Which of the following wave(s) can produce standing wave when superimposed with $y = A\sin (\omega t + kx)$:
A) $A\sin (\omega t - kx + {30^0})$
B) $A\cos (\omega t - kx)$
C) $A\sin (kx - \omega t)$
D) None of these

Answer 1

A wave that oscillates in time, but the pinnacle amplitude profile does not shift in place is a standing wave in physics, also known as an intermediate wave.

Complete Step by Step Solution:
If two or more waves hit the same point, they overtake each other. In fact, as they come together, wave disturbances are superimposed – a process called superposition. Each perturbation is a force and power adds. The resulting wave, if the disturbances are along the same lines, is a single addition to each wave's perturbations — their amplitudes are applied.

While pure constructional and pure destructive interference occurs, similar waves are precisely matched. A mixture of positive and disruptive interference may be generated by the over position of most waves and varies from place to place. For e.g., sound from a stereo may be noisy at one location and silent at another. Different loudness ensures the sound waves are added in different places partly and destructively. A stereo has at least two speakers, which produce sound waves. Superimpose all these waves. The blended whine of aircraft jets detected by a stationary passenger is an example of noises that range from constructive too disruptive over time. The combined sound will fluctuate in frequency as the sound of the two motors ranges from positive too disruptive in time.

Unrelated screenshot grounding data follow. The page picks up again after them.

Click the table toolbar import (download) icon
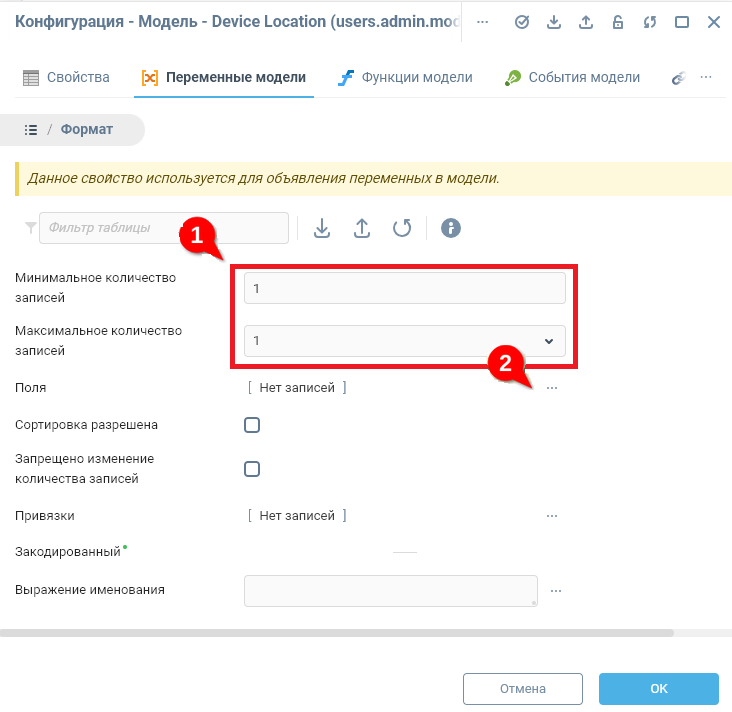This screenshot has height=712, width=732. point(322,228)
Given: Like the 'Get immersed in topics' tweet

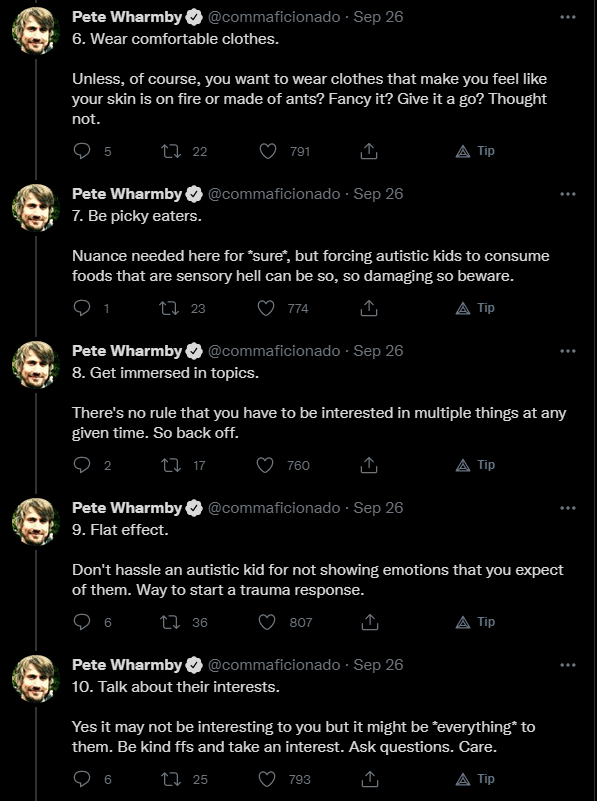Looking at the screenshot, I should (265, 465).
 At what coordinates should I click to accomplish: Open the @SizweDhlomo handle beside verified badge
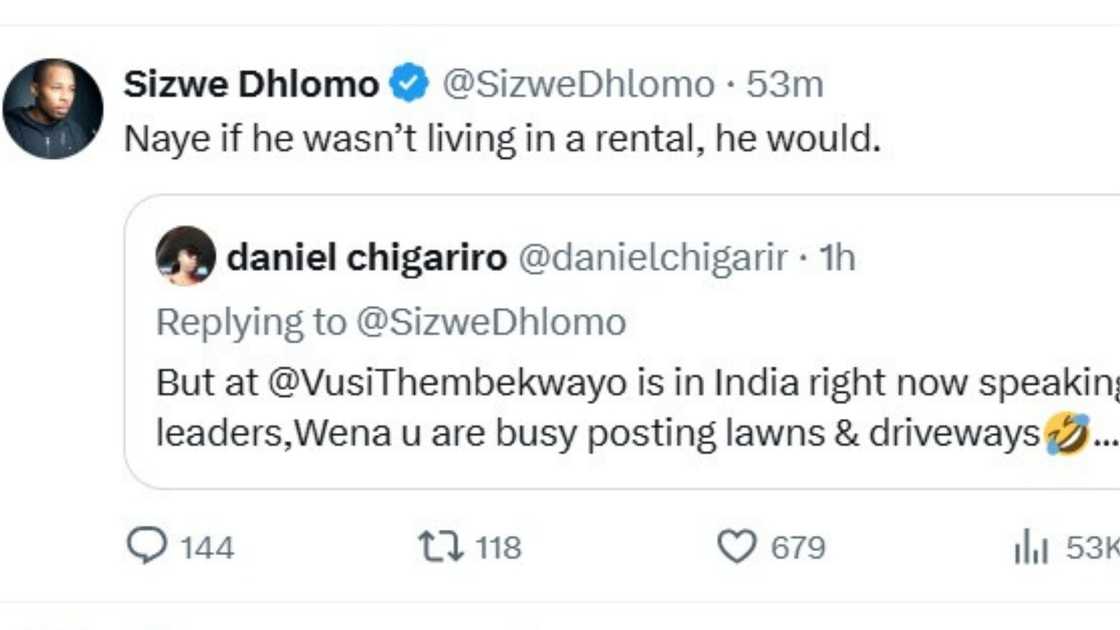(578, 85)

For standing waves to be formed the interfering waves must have the same amplitude, same frequency and opposite direction of travelling. These are satisfied by options A and B.

Note: A closer glance at earthquakes reveals that resonance, permanent waves and constructive and disruptive interference exist. A building will vibrate for a couple of seconds with a driving frequency that fits the normal vibratory frequency, resulting in a resonance that collapses one building as adjacent buildings fail. Houses of a certain height are always devastated when others are untouched. The height of the building is ideal for setting up a wave for this precise height.